Through two experiments, we choose the optimal hyperparameter value. (select learning rate = 0.01and max iteration = 160).After obtaining the optimal parameters, perform logistic regression classification on the data processed by different preprocessing methods, and the results are shown in the following table.
For logistic regression, the classification accuracy of the data processed by PCA and SVD is not as high as that of the original data, but these original data are standardized. The importance of standardized data has been mentioned above. It can be seen that dimensionality reduction processing cannot
improve the accuracy of logistic regression for this data.

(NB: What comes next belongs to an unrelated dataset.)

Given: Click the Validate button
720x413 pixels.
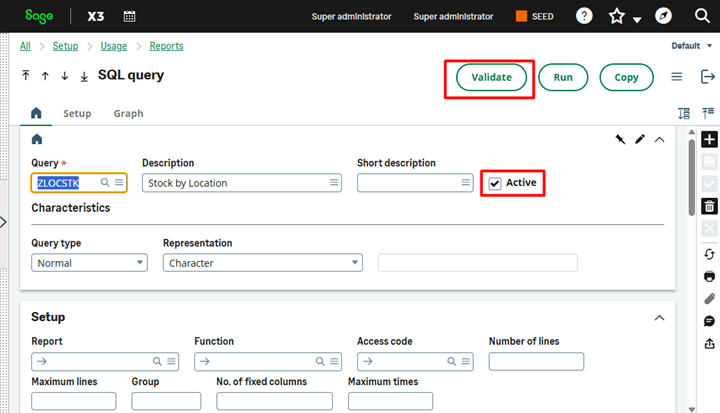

| Preprocesse method | Original data(Sd) | PCA | SVD |
|---|---|---|---|
| LR Accuracy | 95.02% | 93.63% | 93.63% |
Conclusion
From the above experimental results, the logistic regression classifier performed the best for the data set of this job.After data standardization, and the processed data is classified by logistic regression with an accuracy of 95%. Logistic regression takes an average of 8 minutes.Compared with the logistic regression classifier, the KNN classifier takes less time to process data classification, with an average of 3 minutes, but its accuracy is not that high as around 86%. The Naive Bayes classifier runs the fastest, and more than 3000 data is classified in a few seconds, but the results are not so satisfactory. For future work, we need more models of different algorithms to experiment and continuously optimize model algorithms and codes, while trying different data preprocessing methods, accumulating experience to deal with different data types. Adjusting the parameters is the most important step, which directly affects the quality of the model. It also requires continuous attempts to optimize the model. The purpose is to obtain a model with less temporary resources, short time-consuming, and high model robustness.